An audit committee is a group of non-executive directors set up by and work under the supervision of the board of directors of an entity. This committee is sometimes set up as the requirement of law, and regulation of the country or jurisdiction where the entity operating in, and sometimes is setting up as adoption of best practices of good corporate governance.
The member of the audit committee generally comes from a much different variety of experiences, background, and industry, but it must at least has one member who expertise in finance.
Another approach to explain about audit committee, I think, would be starting from the structure of the board of directors.
Normally, the board of directors has any different sub-committees setting by the board for different objective and specialization. And, one of those committees is the audit committee.
Now, you understand the principle of the audit committee, and after complete this article, you will be able to:-
- Fully understand what the audit committee is and why it is important for an entity.
- The main requirement of this committee
- Role and responsibilities of the audit committee
- The main advantages and disadvantages
- Remuneration and nomination of the audit committee
Now let start with the main requirement of the audit committee and why this committee is so important for the success of the entity.
Role and Responsibilities of the audit committee
- Report to the board of directors
- Oversight the quality of internal audit department
- Question CFO on the audit finding found by the internal audit department
- Advice to the board for any problem related to audit internal control, and risks
- Oversight the quality of external audit quality and independence
- Work as the coordinator between the finance department and external audit if there is a conflict of interest.
Advantages of the Audit Committee
Well, there are many advantages to the entity from the audit committee. I think the first benefit is compliance with law and regulation.
As we said above, in some countries, laws or regulations are required the entity that operates in the country to set up an audit committee to oversee the certain areas like internal audit, external audit, compliance, and internal control of the entity.
Having the committee, the board will have a very good and expertise people to advice and support for improved financial reporting. From the good governance perspective, having an audit committee to oversee the audit and internal control of the entity is highly recommended.
Disadvantages of Audit Committee
The first disadvantages of having the audit committee are incurring the high costs to the entity.
Most of the audit committee members are the senior person and no matter what kind of method we use to provide the benefit to them, it is still expensive.
Most of the best-recommended practise to provide the remuneration by hours they contribute to the entity like the number of hours or the time they join the meeting.
Another disadvantage related to the audit committee is an independence problem. The audit committee is required to work independently but some are the key person could be the suppliers or customers of the entity and somehow it can affect their decision making.
Audit committee requirements
The audit committee is a combination of non-executive and independence directors working independently from all operation and operating activities of the entity. The first major’s requirement of the member to become a member of the audit committee is independence.
Independence here refers to both independence from operation and independence from any kind of interest involved with the company. This is very important.
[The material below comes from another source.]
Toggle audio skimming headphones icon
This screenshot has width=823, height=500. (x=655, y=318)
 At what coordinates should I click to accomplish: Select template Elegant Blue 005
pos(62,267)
As required by UK good corporate governance, member of audit committee need to be independence, and one of them need to be financial experts.
Member of the audit committee must have full-time experience as the company employee for the past three years.
This is to ensure that the member has enough experiences and abilities to provide the right advice and control expert team in the right direction.
Members of the committee are not allowed to be majors customers and suppliers of the entity. This is to ensure that conflict of interest level is minimized to the lowest level as small as possible.
Having large transactions for both being the large suppliers and customers for; example, the entity interest might be lost as the result of bias or maybe potential fraud.